Problem statement: Pull out of the data below the stretch of lines bounded by the one containing "Image resolution: width=1699" and the one containing "Click the purple dip at hour 6", both bounds included, unchanged.

*** Provided material Section Begins ***

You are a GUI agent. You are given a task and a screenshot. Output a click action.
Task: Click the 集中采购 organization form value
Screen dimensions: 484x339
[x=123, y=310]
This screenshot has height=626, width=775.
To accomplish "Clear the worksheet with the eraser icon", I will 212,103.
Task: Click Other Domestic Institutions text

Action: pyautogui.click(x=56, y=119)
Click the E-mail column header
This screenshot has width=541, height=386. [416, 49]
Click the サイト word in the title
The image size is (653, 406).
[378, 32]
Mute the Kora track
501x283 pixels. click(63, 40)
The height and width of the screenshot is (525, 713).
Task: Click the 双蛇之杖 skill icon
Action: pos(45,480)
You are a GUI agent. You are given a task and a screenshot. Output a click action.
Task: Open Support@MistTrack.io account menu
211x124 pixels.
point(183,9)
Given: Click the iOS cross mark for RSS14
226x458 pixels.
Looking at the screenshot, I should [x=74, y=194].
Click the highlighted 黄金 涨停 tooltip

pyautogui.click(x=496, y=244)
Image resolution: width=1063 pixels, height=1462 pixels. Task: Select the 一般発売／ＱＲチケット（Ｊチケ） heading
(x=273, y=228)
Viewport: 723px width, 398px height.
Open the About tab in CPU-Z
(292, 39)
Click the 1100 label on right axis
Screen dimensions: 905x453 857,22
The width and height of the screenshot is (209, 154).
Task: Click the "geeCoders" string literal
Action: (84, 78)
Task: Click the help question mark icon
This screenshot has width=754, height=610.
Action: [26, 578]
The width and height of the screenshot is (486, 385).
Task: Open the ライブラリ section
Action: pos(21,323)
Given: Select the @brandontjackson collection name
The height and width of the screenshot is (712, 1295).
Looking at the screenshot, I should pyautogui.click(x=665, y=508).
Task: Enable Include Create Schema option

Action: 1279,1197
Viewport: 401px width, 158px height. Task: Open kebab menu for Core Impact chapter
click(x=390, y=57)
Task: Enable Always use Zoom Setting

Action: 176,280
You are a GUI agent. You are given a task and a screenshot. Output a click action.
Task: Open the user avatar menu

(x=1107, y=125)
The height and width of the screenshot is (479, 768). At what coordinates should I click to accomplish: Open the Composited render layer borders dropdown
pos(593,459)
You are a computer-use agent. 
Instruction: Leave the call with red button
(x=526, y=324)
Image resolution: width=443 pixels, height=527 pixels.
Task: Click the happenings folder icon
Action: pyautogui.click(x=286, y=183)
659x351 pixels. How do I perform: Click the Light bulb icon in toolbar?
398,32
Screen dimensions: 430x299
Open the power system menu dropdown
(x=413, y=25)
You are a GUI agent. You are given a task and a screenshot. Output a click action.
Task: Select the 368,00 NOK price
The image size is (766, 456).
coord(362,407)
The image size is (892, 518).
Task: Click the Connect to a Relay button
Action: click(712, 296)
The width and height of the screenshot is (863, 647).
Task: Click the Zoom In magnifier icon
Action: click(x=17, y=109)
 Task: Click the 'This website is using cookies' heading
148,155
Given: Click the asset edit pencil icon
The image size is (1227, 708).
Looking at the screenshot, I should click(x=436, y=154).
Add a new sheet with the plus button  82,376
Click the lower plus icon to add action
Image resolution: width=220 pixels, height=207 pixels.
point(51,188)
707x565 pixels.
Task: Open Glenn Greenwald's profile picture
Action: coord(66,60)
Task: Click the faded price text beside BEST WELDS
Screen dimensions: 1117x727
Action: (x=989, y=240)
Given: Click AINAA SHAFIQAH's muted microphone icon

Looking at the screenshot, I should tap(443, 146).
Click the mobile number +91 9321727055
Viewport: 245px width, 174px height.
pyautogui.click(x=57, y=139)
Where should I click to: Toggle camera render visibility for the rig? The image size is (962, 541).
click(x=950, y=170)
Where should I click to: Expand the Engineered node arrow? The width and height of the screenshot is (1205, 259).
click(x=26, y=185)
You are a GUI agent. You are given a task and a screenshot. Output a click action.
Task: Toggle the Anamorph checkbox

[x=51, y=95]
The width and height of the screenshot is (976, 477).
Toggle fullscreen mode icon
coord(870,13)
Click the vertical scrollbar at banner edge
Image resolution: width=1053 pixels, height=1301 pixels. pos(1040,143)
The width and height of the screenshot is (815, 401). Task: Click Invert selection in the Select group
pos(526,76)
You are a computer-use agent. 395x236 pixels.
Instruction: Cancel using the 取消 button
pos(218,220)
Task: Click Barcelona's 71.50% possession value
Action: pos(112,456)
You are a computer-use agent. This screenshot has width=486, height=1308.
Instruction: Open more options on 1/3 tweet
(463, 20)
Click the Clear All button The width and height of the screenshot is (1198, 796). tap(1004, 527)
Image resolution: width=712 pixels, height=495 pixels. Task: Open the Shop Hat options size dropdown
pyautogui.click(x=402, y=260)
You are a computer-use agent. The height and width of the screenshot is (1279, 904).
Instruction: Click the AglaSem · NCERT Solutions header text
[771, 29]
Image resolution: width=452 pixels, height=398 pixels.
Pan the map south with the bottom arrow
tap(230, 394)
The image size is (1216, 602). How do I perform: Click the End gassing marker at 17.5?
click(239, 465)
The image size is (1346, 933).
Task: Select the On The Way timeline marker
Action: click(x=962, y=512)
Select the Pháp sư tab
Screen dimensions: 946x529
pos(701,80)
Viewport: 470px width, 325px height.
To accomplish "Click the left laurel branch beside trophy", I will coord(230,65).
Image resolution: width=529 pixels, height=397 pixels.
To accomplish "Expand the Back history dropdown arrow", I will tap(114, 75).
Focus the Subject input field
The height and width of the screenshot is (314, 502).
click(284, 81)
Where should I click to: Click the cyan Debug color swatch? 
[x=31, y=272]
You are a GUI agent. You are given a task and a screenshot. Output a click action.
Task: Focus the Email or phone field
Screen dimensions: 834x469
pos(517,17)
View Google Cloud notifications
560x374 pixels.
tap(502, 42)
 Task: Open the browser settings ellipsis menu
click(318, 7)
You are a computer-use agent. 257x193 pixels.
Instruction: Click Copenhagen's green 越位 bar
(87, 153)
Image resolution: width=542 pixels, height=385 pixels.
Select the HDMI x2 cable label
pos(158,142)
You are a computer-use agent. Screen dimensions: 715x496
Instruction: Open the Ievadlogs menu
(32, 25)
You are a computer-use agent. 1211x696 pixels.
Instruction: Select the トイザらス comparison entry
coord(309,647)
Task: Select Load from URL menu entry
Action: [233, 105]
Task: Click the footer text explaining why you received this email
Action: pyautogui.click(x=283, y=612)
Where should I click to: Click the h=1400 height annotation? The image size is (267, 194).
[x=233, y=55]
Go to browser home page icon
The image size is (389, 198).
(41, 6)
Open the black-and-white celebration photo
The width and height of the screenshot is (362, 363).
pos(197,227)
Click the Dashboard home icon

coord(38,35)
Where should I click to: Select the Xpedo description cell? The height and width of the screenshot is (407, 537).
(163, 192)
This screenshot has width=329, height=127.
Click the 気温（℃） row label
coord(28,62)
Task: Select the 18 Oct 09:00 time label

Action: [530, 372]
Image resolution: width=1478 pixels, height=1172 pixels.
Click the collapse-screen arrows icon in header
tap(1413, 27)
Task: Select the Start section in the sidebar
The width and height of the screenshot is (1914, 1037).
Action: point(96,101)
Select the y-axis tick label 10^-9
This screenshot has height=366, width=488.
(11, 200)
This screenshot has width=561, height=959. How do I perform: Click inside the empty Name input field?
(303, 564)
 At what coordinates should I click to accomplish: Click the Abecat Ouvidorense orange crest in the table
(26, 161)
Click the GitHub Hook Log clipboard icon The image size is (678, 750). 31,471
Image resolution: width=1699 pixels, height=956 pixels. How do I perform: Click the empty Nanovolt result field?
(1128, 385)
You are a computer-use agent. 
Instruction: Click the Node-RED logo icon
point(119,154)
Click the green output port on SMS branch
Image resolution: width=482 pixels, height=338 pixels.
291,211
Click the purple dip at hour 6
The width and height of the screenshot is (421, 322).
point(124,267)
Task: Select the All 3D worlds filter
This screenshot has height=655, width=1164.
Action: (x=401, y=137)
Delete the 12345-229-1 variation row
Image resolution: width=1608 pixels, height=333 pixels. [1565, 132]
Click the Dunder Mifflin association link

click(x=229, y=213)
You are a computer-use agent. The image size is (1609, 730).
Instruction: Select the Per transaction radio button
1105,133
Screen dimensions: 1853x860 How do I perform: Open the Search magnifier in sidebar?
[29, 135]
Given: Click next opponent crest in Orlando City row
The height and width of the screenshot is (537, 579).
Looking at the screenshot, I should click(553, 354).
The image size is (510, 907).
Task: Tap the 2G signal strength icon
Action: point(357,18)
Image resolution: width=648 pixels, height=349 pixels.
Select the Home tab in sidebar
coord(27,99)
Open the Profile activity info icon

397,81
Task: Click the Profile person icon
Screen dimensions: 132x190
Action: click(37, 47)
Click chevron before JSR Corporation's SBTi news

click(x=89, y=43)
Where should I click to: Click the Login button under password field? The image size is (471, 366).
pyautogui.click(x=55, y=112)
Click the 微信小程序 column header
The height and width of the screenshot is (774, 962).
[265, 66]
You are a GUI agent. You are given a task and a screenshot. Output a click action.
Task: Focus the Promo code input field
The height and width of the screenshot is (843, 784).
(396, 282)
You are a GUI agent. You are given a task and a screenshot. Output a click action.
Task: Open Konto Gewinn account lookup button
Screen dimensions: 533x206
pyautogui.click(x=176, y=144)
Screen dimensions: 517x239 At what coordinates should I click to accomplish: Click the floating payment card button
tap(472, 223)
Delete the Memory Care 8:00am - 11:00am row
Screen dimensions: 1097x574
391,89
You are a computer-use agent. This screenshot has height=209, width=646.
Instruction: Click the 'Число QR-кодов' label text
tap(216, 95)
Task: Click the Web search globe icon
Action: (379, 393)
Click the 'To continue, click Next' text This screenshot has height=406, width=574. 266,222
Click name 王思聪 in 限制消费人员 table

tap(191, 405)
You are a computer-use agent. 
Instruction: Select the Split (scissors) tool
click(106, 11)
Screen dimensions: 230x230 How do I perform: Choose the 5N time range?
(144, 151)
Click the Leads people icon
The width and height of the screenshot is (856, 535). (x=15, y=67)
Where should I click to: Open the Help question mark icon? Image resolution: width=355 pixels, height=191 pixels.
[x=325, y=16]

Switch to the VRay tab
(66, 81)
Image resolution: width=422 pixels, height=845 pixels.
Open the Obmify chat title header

*** Provided material Section Ends ***

Answer:
Image resolution: width=1699 pixels, height=956 pixels. How do I perform: Click the empty Nanovolt result field?
(1128, 385)
You are a computer-use agent. 
Instruction: Click the Node-RED logo icon
point(119,154)
Click the green output port on SMS branch
Image resolution: width=482 pixels, height=338 pixels.
291,211
Click the purple dip at hour 6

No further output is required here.